Increased TSLP and oxidative stress reflect airway epithelium injury upon cigarette smoke exposure. Is there a role for carbocysteine?

Abstract

Chronic Obstructive Pulmonary Disease (COPD) is a chronic inflammatory degenerative disease. Disease exacerbations accelerate lung function deterioration. Airway epithelium has a central role in COPD pathophysiology. Airway epithelium releases alarmins including the thymic stromal lymphopoietin (TSLP) in response to exogenous stressors. Notch-1 in the nucleus acts as inhibitor of TSLP gene expression. Here, we investigated, in human bronchial epithelial cells, the effects of cigarette smoke extract (CSE) in TSLP production exploring the relationship with oxidative stress events and with Notch-1 signaling.

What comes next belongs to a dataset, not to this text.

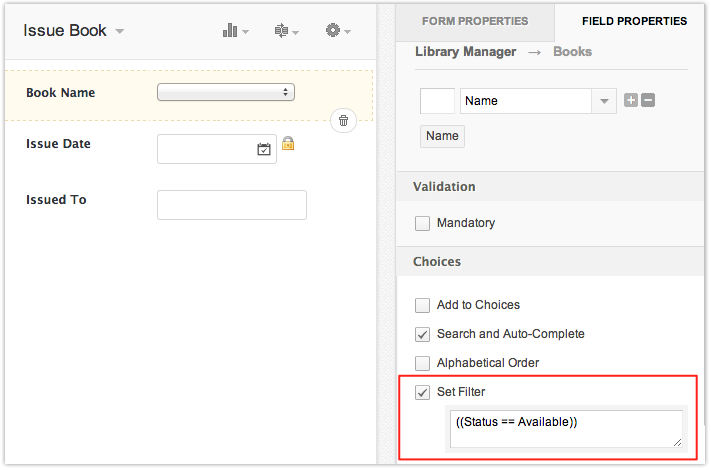Click the minus icon next to Name
Screen dimensions: 711x470
[647, 101]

In CSE exposed 16HBE, the effects of carbocysteine were assessed on: intracellular and extracellular oxidative stress; nuclear Notch-1 expression; TSLP gene expression. The TSLP levels in sera from non-smokers, smokers and exacerbated COPD patients (before and after therapy with carbocysteine) were also explored. CSE induced TSLP gene expression and oxidative stress and reduced nuclear expression of Notch-1 in 16HBE. The use of an electrochemical sensor allowed a reliable tool to assess oxidative stress. TSLP concentrations were higher in sera from smokers and exacerbated COPD than in sera from non-smokers. Carbocysteine was able to counteract the effects of CSE in oxidative stress and in TSLP gene expression in 16HBE and to reduce TSLP in exacerbated COPD. In conclusion, increased oxidative stress induced by smoke exposure in airway epithelium leads to increased TSLP production and carbocysteine in vitro and in vivo mitigates the induced TSLP production. Oxidative stress detection by electrochemical sensors can open new avenues for evaluating epithelial damage and for identifying patients eligible to alarmin targeted biologics.